Many free agents and big-money seeking NBA superstars are attracted to the Knicks simply because of the atmosphere. As the largest city holding a basketball team, the nightlife and entertainment is endless. A-list celebrities are seen on a nightly basis at the historic Madison Square Garden and seem to have developed close relationships with many NBA players in recent years.
The Knicks have had a tremendous amount of quality players come through their organization and for that, fan expectations are usually high. Willis Reed, Walt Frazier, Bernard King and Patrick Ewing have been among the biggest names to play for New York, but just Reed and Frazier have experienced that championship taste.
5. San Antonio Spurs
Number of NBA Championships: 5 (4)
Population of city as of 2013: 1.409 million
Number of players in Hall of Fame: 8
The final team on this list is the San Antonio Spurs. A current 17-year stretch that has included five NBA titles, one series loss in the championship and 11 other years of making the playoffs has prompted basketball fans in south Texas to grow used to seeing their team at the top of the Western Conference. Since the 1997-1998 season, the Spurs have finished either first or second in their division and in their 48 total seasons of existence, they have amazingly made the playoffs 43 times. This includes their nine years in the ABA where they were formerly the Dallas Chaparrals and Texas Chaparrals. The first 30 years of basketball for this franchise consisted of nearly annual postseason berths but also finals shortcomings. Since the inception of Gregg Popovich as head coach, the stellar play of multiple hall-of-fame and future hall-of-fame players and the flawless execution of running the league’s model franchise, it’s been a different story in San Antonio.
Of the 30 NBA teams, the Spurs barely crack the top ten and highest tier in terms of city population. They’re not the city with flashing lights and court side celebrities like L.A. and New York City, but San Antonio would certainly not be considered a “small market.”

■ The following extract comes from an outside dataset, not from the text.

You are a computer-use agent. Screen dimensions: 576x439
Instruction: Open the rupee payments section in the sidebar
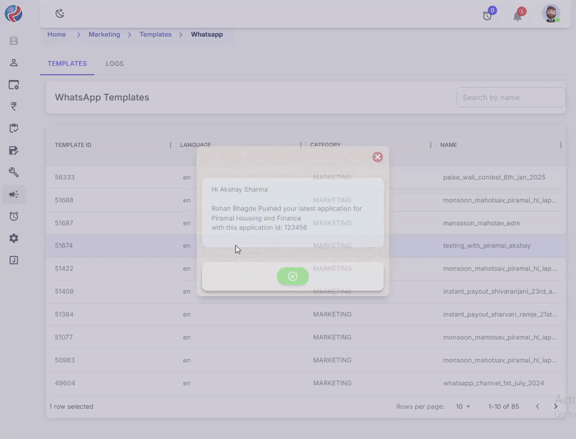[x=14, y=107]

As alluded to, Popovich has had plenty of on-court assistance from terrific players during his tenure. Even before the current slew of excellence that includes Tim Duncan, Tony Parker and Manu Ginobili, there have been plenty of superstars to put on this uniform. George Gervin and David Robinson are the headliners, but the Spurs have had many more that contributed to the countless great seasons. Since Popovich and Duncan became a thing in San Antonio, Spurs fans have certainly come to expect greatness from this team every single year.